Quand la République crache sur la méritocratie

Anne CoffinierA leur arrivée au pouvoir, les socialistes ont aboli la loi Ciotti qui sanctionnait l’absentéisme des enfants en cours par une réduction des allocations familiales perçues par leur famille. Par une circulaire de l’été 2014, ils ont aussi voulu supprimer les bourses aux mérites pour les bacheliers ayant obtenu une mention trés bien. Seule la censure du Conseil d’Etat a permis de  sauver le principe de cette bourse, même si le gouvernement a persisté dans son acharnement anti-méritocratique en divisant par deux cette prime depuis septembre 2015.Aujourd’hui, la guerre que mène le gouvernement contre la méritocratie républicaine compte à son actif un nouveau fait d’armes : Mme Najat Vallaud-Belkacem veut donner une prime de 600 à 1 000 euros par mois (excusez du peu !) aux absentéistes caractérisés pour peu qu’ils consentent à honorer de leur présence l’établissement scolaire qu’ils ne fréquentaient plus qu’épisodiquement. S’il est vrai que le coût d’un décrocheur pour la société sur toute une vie est très élevé (Le Ministère de l’Education nationale  l’estime à 230 000 euros), et que Najat Vallaud-Belkacem ne fait ici que reprendre une idée avancée en 2009 par Martin Hirsch, cette initiative n’en reste pas moins désastreuse car elle inverse les valeurs sur lesquelles il faut reconstruire l’école de toute urgence : s’instruire est un privilège qui doit pousser les élèves à manifester de la reconnaissance pour leur famille et la Nation qui le leur permet. Les élèves les plus travailleurs et les plus motivés d’une part, et ceux qui sont les plus doués d’autre part, doivent être encouragés par tous les moyens à poursuivre leurs études, car l’éducation est un bien commun dont les externalités positives profitent à l’ensemble de la société. C’est un investissement qui rejaillit positivement sur tous, qui tire l’ensemble de la société vers le haut. Chaque décrocheur gâche des talents qui pourraient lui profiter mais surtout qui seraient susceptibles d’enrichir toute la société.

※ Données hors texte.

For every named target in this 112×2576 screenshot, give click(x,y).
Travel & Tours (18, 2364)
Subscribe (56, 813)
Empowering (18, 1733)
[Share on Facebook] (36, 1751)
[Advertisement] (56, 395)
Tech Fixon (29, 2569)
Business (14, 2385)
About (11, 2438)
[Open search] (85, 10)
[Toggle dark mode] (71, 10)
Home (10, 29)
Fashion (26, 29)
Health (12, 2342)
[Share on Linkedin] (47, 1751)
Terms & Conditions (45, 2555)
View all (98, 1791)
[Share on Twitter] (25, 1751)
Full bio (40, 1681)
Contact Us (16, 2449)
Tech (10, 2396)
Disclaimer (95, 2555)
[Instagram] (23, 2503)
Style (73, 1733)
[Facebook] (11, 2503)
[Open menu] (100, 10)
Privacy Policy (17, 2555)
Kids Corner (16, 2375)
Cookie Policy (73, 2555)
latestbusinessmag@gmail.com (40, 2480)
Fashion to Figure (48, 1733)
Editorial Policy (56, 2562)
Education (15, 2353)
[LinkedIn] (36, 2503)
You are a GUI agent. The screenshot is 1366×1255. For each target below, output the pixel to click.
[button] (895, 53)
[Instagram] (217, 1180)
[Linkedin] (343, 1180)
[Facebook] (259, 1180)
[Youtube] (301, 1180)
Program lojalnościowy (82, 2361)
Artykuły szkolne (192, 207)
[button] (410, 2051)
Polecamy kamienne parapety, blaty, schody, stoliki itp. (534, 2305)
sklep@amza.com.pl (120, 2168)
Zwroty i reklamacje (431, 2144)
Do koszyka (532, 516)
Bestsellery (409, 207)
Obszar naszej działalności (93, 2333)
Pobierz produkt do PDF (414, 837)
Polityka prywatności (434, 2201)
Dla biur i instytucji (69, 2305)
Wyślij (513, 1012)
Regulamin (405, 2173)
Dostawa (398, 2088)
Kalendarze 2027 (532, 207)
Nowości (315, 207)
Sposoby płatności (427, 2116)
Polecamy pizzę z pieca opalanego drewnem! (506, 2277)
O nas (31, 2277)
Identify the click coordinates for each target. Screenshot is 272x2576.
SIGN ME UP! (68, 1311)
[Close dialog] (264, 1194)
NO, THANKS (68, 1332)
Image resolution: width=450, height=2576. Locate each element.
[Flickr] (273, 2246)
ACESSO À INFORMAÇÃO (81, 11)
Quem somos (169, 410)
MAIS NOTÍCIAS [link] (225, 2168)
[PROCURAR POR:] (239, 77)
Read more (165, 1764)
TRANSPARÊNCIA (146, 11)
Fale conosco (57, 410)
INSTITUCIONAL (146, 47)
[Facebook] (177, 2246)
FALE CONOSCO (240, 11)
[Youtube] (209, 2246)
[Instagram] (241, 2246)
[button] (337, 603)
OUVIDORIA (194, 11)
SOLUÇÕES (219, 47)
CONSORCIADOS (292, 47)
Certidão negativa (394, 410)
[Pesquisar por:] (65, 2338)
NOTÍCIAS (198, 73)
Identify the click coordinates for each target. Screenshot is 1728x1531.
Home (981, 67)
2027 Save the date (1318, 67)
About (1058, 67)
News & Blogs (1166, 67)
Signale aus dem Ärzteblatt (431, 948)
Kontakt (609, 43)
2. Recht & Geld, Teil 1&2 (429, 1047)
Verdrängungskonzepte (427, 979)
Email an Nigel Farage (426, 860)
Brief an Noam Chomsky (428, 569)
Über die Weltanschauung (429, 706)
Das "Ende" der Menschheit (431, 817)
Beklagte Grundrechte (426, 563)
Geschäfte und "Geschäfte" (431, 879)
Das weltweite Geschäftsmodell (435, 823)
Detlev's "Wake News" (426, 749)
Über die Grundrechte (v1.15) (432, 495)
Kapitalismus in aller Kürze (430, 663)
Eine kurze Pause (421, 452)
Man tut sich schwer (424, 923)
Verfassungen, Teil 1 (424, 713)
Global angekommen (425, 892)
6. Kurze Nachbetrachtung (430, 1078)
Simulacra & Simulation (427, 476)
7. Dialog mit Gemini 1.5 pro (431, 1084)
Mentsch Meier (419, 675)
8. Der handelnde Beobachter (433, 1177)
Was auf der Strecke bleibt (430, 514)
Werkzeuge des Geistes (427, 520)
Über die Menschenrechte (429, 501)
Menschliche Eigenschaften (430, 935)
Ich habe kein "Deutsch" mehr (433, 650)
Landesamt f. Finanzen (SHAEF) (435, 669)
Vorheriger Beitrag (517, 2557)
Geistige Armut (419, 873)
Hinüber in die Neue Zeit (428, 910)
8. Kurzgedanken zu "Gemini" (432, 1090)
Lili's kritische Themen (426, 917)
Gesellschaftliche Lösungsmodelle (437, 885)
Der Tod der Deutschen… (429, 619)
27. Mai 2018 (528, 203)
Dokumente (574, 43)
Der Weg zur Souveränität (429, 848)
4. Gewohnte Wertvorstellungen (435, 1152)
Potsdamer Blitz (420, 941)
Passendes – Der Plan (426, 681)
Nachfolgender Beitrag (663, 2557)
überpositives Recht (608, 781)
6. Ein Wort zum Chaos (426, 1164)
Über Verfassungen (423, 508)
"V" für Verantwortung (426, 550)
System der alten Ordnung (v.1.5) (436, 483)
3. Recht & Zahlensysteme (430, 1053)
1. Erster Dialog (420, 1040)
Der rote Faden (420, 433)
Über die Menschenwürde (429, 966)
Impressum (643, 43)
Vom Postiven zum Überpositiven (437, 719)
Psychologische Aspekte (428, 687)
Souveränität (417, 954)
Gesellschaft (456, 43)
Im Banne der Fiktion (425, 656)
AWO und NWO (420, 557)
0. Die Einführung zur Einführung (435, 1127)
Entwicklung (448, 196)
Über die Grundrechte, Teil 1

Mais la polémique actuelle relative à la prime aux décrocheurs nous ramène en réalité à la question du collège unique et de la mauvaise qualité de notre enseignement professionnel et technique (en particulier celui qui se déploie dans le cadre d’établissements publics, qui ont le plus grand mal à garantir l’employabilité de ses diplômés). S’il y a tant de décrocheurs, c’est que l’école ne les intéresse pas, soit parce que les cours sont trop faciles ou trop difficiles, soit parce qu’ils sont faits pour un autre type d’apprentissage que le collège-lycée généraliste mais que notre société ne veut pas répondre à leurs besoins. Notre système est tout entier construit sur l’idée de maintenir un maximum d’élèves dans la filière générale, même au prix de la suppression du redoublement, de l’existence de classes de collèges voire de lycées terriblement hétérogènes avec des élèves qui ne sont manifestement pas à leur place et qui empêchent les autres d’étudier correctement. C’est une véritable torture à laquelle sont soumis ces jeunes qui aspirent à entrer dans la vie réelle, apprendre un métier, gagner de l’argent, commencer à avoir des responsabilités, et que les gouvernements successifs ont préféré sacrifier sur l’autel de l’égalitarisme républicain. L’Etat condamne à la désespérance une majorité de jeunes de tous milieux (et  pas seulement des milieux défavorisés, comme nos habitudes d’analyse bourdieusiennes voudraient nous le faire croire). Ce choix idéologique se traduit par des conséquences bien tragiques sur le terrain, avec ces jeunes cassés, souffrant d’une mauvaise estime d’eux-mêmes, qui deviennent inaptes tant aux études supérieures qu’à l’apprentissage d’une profession manuelle. Il est temps de regarder nos voisins allemands ou suisses et d’oser en finir de cette idéologie qui nie la diversité des dons et des aspirations des jeunes.